05-20-2025, 04:27 AM
Man, that event ID 24365 in Windows Server Event Viewer, it's all about revoking permissions on some external library, and it succeeded. You know, when someone pulls back access rights to that library thing outside the main setup. The action_id R means revoke, plain and simple, and class_type EL points to external library. I see it pop up when admins tighten security on shared stuff, like blocking old users from poking around. It logs the success so you track who did what, keeping things audit-friendly. But if it fires too often, might signal permission drama brewing. I once chased one down after a team shuffle, turned out fine but eye-opening.
You want to monitor this bad boy with email alerts? Easy peasy through the Event Viewer screen itself. Fire up Event Viewer on your server, hunt for that 24365 under the right log, probably Application or Security. Right-click the event, pick Attach Task To This Event. Boom, you're in the wizard. Name your task something snappy like LibraryRevokeWatch. Set it to trigger when this exact event hits. For the action, choose Send an email, yeah, built-in option. Plug in your SMTP server details, the to and from addresses, even a subject like "Hey, permissions revoked on external lib." Test it once to make sure it zings your inbox. I do this for weird events all the time, saves me from constant log staring.
And if you're into scheduled tasks tying in, link it up via the same screen for repeats if needed. Keeps you looped without babysitting. Or tweak the filters to catch just this ID. Hmmm, works like a charm for quiet alerts.
Now, speaking of keeping your server stuff locked down after permission tweaks like this, I've been digging into solid backup options lately. BackupChain Windows Server Backup catches my eye as a straightforward Windows Server backup tool, handles virtual machines with Hyper-V no sweat. It snapshots everything quick, encrypts data tight, and restores in a flash without headaches. Plus, no crazy costs or complexity, just reliable copies when revokes or changes go sideways. You might wanna check it out for that extra peace.
At the end here is the automatic email solution, but it'll get added later for you.
Note, the PowerShell email alert code was moved to this post.
You want to monitor this bad boy with email alerts? Easy peasy through the Event Viewer screen itself. Fire up Event Viewer on your server, hunt for that 24365 under the right log, probably Application or Security. Right-click the event, pick Attach Task To This Event. Boom, you're in the wizard. Name your task something snappy like LibraryRevokeWatch. Set it to trigger when this exact event hits. For the action, choose Send an email, yeah, built-in option. Plug in your SMTP server details, the to and from addresses, even a subject like "Hey, permissions revoked on external lib." Test it once to make sure it zings your inbox. I do this for weird events all the time, saves me from constant log staring.

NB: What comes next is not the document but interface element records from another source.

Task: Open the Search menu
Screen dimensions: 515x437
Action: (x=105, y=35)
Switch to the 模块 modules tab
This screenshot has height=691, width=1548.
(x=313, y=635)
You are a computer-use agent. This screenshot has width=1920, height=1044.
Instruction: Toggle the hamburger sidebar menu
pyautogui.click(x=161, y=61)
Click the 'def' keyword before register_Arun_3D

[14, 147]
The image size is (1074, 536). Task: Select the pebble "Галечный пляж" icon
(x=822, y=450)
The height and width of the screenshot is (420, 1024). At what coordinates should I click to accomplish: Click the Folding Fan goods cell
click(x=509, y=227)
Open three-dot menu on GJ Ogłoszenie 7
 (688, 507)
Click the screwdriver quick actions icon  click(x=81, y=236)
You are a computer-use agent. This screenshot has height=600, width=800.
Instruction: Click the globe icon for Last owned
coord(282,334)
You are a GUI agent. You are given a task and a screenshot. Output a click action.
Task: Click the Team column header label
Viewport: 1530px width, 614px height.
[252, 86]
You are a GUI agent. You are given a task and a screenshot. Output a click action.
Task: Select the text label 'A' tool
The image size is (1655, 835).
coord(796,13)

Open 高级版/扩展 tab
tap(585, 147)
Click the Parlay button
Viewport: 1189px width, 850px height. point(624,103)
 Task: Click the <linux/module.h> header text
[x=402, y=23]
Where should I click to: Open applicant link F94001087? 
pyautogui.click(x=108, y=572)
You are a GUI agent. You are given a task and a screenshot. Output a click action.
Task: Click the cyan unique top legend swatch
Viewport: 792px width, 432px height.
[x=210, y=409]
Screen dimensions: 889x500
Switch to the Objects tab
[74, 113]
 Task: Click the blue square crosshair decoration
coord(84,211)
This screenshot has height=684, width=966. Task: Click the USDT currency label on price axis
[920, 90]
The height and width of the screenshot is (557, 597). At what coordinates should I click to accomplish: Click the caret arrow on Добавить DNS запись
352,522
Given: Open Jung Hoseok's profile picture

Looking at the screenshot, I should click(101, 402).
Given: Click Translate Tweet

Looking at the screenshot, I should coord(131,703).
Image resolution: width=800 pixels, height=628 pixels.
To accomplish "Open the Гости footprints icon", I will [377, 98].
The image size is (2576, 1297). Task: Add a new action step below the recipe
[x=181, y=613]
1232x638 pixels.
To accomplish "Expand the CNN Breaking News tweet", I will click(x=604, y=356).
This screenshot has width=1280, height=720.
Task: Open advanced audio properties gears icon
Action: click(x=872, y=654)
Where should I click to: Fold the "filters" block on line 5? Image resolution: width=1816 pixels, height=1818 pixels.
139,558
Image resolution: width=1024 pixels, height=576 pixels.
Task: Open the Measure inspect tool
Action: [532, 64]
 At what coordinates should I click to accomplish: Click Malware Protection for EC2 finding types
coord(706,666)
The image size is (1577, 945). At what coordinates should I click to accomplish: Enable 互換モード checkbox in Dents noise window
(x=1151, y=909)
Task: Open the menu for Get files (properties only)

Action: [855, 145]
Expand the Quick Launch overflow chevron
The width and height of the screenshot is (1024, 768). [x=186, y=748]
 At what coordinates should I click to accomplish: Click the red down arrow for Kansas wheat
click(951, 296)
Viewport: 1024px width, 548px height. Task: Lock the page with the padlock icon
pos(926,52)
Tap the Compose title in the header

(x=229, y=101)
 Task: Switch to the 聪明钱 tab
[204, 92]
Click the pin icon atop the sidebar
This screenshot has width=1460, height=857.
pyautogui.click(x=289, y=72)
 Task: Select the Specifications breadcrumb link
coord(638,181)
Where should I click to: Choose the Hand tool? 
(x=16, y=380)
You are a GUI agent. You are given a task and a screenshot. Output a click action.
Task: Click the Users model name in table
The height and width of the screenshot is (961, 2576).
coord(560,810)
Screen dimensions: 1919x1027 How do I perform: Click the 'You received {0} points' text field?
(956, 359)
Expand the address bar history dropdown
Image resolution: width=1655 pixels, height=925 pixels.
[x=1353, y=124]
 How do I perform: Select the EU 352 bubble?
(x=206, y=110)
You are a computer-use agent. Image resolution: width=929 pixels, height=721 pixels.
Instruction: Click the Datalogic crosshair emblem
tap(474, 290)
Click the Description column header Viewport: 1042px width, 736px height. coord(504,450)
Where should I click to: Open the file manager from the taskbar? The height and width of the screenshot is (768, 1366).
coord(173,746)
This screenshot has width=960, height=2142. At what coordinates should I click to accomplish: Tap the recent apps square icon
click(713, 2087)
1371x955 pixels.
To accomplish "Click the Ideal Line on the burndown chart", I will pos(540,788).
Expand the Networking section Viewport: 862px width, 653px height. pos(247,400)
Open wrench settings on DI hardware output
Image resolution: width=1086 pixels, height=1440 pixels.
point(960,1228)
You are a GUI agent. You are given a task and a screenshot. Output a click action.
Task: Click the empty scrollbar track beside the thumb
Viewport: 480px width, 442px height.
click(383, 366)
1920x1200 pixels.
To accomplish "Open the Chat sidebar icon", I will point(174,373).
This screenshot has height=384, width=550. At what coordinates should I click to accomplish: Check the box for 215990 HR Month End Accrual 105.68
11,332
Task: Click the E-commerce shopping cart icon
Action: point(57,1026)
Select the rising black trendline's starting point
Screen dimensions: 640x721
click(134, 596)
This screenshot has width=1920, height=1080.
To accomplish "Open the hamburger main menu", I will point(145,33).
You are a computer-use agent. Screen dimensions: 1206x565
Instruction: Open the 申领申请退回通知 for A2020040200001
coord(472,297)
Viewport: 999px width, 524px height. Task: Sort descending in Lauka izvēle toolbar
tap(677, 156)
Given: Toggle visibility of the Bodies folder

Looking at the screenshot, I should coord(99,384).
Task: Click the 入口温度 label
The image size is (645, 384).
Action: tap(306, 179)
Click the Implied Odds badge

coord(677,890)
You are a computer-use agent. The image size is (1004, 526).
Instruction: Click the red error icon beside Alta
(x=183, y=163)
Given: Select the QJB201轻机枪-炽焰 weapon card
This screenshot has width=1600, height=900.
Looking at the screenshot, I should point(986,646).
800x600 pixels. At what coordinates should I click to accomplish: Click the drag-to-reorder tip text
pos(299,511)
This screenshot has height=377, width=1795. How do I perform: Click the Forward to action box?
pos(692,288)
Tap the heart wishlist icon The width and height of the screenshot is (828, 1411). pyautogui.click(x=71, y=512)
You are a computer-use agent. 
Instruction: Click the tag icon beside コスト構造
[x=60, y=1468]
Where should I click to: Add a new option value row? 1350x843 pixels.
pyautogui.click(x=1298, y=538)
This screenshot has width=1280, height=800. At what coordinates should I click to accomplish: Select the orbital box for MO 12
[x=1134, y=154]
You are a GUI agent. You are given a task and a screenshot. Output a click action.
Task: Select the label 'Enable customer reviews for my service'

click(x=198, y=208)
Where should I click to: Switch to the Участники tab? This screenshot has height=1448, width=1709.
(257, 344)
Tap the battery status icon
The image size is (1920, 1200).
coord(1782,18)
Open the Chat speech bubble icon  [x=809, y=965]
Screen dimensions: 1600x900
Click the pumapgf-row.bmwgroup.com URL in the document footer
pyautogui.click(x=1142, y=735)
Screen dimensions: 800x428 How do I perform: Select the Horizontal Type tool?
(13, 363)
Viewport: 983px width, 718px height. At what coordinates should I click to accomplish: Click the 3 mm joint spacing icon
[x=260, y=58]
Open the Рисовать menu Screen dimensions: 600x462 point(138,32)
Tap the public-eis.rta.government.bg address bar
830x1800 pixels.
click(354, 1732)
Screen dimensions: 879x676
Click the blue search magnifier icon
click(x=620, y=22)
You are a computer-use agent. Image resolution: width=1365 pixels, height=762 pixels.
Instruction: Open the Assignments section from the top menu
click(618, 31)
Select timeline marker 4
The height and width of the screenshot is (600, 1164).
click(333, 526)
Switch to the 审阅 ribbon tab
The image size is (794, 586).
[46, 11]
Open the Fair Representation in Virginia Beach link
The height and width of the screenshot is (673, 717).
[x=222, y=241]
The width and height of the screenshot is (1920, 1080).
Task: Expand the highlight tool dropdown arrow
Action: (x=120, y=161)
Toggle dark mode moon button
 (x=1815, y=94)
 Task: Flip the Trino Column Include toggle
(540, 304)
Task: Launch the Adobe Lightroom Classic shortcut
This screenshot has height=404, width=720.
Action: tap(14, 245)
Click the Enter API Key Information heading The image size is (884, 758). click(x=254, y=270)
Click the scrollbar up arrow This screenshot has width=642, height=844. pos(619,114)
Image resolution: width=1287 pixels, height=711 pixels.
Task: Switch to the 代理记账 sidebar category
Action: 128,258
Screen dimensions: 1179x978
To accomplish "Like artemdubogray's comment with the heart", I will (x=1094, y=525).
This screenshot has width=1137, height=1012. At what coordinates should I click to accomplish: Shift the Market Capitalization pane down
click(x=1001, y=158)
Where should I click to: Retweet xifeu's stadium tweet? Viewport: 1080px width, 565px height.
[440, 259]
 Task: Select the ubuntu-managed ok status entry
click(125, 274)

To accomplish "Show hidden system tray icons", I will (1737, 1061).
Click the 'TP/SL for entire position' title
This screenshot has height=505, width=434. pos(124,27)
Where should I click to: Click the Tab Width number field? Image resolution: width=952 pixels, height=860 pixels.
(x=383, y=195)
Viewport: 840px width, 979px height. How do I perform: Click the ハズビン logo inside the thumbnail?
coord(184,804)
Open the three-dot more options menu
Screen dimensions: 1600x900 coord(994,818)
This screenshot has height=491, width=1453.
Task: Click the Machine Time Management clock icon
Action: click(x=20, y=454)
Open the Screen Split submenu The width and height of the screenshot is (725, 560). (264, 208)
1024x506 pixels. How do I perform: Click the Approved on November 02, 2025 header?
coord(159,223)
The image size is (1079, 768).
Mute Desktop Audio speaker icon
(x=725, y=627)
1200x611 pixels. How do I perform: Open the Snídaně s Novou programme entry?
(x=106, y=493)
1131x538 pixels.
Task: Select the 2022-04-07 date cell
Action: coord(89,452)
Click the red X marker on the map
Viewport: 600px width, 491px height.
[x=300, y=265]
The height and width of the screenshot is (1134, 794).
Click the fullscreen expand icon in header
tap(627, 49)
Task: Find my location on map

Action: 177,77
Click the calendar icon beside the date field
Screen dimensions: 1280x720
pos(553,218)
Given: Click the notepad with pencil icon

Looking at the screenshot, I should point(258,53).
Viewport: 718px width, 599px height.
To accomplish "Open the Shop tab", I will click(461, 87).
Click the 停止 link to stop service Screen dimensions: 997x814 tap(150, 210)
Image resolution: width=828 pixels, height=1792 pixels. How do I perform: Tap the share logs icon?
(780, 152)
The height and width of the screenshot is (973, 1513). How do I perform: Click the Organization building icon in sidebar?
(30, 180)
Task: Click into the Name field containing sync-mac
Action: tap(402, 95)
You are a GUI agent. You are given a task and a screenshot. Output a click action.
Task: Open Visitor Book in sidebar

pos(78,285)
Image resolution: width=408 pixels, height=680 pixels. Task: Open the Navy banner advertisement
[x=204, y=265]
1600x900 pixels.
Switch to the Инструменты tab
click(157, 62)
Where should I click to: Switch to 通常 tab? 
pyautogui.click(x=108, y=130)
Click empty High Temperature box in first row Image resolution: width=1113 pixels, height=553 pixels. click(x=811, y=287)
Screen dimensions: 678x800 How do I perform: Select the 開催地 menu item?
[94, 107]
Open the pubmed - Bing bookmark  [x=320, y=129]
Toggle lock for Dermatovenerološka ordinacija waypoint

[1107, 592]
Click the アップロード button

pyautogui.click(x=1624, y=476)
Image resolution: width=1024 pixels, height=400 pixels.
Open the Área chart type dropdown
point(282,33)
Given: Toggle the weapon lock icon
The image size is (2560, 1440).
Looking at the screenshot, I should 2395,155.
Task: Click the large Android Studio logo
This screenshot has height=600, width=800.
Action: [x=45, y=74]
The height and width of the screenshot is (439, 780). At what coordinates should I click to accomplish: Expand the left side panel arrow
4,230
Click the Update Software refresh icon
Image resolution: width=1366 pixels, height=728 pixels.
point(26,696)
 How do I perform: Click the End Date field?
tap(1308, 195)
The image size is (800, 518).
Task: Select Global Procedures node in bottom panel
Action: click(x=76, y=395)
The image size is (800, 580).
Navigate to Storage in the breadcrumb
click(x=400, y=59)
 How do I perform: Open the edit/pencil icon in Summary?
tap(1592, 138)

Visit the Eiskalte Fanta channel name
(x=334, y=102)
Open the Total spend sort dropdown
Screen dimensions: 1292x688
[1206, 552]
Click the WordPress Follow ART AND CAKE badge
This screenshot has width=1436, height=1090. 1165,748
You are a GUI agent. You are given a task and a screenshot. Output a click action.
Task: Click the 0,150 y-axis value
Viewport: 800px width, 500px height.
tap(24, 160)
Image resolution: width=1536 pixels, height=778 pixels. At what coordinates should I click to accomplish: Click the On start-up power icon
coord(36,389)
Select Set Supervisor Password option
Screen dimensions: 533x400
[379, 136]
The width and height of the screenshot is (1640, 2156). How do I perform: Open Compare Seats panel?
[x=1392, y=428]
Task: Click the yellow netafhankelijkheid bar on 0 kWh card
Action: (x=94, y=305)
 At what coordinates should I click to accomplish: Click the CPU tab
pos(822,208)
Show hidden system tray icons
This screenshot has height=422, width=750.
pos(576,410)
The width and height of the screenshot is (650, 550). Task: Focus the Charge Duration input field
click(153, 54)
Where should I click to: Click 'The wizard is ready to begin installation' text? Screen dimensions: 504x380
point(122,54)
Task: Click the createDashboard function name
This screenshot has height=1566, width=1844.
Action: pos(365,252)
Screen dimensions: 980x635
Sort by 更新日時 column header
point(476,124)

And if you're into scheduled tasks tying in, link it up via the same screen for repeats if needed. Keeps you looped without babysitting. Or tweak the filters to catch just this ID. Hmmm, works like a charm for quiet alerts.
Now, speaking of keeping your server stuff locked down after permission tweaks like this, I've been digging into solid backup options lately. BackupChain Windows Server Backup catches my eye as a straightforward Windows Server backup tool, handles virtual machines with Hyper-V no sweat. It snapshots everything quick, encrypts data tight, and restores in a flash without headaches. Plus, no crazy costs or complexity, just reliable copies when revokes or changes go sideways. You might wanna check it out for that extra peace.
At the end here is the automatic email solution, but it'll get added later for you.
Note, the PowerShell email alert code was moved to this post.